- _RECORDS SUPPLIED_
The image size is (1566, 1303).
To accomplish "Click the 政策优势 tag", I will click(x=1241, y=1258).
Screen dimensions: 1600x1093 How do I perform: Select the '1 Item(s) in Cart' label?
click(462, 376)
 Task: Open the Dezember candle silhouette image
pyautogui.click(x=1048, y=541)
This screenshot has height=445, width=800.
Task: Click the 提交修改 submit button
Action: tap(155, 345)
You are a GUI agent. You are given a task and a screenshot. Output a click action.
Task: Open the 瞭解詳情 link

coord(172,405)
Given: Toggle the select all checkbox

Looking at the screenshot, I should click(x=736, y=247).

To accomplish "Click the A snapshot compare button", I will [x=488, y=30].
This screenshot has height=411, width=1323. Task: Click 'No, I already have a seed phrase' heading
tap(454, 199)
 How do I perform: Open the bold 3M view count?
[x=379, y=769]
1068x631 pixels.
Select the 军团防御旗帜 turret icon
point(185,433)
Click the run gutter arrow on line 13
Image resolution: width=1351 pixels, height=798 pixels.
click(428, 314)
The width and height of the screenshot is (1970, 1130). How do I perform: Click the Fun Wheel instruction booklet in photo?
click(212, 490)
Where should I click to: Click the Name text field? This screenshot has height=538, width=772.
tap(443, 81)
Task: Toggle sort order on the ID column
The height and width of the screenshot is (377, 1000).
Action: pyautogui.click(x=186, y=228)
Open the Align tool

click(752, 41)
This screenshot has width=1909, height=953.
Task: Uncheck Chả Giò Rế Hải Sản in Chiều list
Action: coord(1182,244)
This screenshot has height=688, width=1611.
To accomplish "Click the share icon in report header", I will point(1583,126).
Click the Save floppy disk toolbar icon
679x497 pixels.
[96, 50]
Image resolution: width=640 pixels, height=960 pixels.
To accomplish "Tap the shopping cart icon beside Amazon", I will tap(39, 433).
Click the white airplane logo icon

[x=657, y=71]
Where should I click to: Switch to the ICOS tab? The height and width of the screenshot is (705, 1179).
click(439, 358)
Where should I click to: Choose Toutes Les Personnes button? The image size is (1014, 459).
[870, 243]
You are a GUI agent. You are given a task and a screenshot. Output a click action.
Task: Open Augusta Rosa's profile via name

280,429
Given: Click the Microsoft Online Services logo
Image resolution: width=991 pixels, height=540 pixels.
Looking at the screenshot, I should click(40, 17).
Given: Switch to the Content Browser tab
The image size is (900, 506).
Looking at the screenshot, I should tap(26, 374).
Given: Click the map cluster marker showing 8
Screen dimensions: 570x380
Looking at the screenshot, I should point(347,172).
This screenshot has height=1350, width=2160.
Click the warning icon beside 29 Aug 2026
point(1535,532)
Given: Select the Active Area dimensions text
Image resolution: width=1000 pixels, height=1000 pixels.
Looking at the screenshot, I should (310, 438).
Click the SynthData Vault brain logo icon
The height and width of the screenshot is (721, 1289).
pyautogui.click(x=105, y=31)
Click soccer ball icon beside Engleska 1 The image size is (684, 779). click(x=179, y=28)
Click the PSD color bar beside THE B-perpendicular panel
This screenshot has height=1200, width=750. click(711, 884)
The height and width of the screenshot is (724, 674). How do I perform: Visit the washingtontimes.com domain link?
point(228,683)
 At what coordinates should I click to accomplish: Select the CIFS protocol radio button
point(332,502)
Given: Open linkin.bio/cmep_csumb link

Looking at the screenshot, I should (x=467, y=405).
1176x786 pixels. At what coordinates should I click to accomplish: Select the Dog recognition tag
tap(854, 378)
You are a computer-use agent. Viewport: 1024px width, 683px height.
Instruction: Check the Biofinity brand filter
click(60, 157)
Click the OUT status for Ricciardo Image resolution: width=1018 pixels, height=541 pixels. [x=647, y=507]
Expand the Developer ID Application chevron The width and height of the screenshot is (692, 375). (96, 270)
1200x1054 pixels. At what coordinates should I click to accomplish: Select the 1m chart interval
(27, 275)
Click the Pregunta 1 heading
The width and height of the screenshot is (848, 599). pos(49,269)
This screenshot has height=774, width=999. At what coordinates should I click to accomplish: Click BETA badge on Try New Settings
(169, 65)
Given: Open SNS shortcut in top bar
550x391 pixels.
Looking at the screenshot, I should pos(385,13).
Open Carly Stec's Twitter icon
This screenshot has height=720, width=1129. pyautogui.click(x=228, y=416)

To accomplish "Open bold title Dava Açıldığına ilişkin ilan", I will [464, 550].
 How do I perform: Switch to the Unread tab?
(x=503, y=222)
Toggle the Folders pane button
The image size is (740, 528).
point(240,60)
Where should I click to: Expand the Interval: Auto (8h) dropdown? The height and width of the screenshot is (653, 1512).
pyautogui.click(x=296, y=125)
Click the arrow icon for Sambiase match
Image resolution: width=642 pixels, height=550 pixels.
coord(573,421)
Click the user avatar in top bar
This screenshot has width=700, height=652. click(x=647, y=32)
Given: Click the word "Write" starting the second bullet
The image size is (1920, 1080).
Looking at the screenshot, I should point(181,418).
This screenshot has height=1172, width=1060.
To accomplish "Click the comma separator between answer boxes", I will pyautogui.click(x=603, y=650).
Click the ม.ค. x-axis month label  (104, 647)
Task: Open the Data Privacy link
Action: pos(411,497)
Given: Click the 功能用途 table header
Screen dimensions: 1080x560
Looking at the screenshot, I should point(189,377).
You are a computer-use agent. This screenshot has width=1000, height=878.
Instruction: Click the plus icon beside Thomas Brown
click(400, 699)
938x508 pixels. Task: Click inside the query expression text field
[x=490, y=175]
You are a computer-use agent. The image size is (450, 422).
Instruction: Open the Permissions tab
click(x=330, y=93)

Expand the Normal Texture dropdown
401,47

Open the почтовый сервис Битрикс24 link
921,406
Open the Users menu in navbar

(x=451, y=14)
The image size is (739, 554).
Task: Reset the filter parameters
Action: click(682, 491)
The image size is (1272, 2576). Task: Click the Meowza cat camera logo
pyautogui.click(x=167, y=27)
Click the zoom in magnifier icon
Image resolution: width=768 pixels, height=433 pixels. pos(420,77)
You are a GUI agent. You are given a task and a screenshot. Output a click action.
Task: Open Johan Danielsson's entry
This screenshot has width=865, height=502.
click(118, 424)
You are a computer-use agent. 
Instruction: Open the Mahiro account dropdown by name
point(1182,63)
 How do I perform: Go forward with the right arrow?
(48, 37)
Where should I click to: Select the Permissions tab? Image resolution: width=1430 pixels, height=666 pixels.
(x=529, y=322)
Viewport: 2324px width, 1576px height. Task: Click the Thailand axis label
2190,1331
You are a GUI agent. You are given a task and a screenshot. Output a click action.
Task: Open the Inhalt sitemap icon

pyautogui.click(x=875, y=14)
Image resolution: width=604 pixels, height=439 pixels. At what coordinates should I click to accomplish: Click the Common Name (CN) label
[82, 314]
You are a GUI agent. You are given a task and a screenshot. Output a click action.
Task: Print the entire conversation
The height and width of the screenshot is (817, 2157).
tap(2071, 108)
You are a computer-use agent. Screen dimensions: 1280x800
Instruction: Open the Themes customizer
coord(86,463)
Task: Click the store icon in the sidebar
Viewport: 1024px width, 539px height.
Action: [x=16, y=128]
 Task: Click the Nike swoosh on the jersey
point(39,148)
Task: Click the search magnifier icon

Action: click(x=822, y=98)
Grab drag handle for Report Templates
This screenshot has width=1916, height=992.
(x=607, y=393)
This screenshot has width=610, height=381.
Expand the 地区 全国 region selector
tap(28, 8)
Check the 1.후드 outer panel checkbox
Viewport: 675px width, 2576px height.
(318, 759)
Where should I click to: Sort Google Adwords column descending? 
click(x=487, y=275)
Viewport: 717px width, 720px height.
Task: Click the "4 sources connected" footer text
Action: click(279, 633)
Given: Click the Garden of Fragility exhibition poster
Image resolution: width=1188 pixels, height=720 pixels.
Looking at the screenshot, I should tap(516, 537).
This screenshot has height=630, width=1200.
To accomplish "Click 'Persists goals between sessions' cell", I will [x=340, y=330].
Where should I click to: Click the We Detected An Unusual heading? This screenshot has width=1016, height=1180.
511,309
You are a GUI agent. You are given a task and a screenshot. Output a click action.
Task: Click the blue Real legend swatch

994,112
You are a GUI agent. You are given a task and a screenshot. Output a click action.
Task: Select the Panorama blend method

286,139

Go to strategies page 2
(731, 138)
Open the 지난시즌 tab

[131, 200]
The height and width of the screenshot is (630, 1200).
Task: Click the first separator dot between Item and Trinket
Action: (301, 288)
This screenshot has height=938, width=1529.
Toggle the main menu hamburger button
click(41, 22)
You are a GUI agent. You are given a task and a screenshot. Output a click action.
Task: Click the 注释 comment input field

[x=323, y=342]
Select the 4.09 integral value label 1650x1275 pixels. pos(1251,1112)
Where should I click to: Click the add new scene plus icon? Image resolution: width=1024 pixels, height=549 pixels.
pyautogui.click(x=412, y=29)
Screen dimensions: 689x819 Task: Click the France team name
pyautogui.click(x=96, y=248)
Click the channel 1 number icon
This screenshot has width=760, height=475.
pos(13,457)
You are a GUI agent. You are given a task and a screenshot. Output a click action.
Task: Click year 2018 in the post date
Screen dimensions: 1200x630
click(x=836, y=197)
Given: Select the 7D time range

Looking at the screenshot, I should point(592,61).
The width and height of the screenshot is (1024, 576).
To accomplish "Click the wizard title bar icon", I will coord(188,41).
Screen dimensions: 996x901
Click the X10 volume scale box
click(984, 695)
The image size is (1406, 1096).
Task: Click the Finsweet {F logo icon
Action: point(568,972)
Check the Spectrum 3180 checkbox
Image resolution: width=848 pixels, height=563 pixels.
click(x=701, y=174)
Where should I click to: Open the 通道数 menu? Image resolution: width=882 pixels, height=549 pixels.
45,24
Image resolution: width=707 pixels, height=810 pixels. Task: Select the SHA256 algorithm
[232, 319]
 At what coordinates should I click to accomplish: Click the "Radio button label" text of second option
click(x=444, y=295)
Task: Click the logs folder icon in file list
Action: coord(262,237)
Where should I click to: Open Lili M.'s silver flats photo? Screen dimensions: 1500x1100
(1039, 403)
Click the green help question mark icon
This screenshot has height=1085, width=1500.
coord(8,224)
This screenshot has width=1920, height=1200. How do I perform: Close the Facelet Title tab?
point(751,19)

- _WORK TO BE COMPLETED_
Where a line in the material contains "computer", copy that line.

- _WRITTEN ANSWER_
You are a computer-use agent. Viewport: 1024px width, 683px height.
You are a computer-use agent. This screenshot has width=1000, height=878.
You are a computer-use agent. The image size is (450, 422).
You are a computer-use agent. 
You are a computer-use agent. Screen dimensions: 1280x800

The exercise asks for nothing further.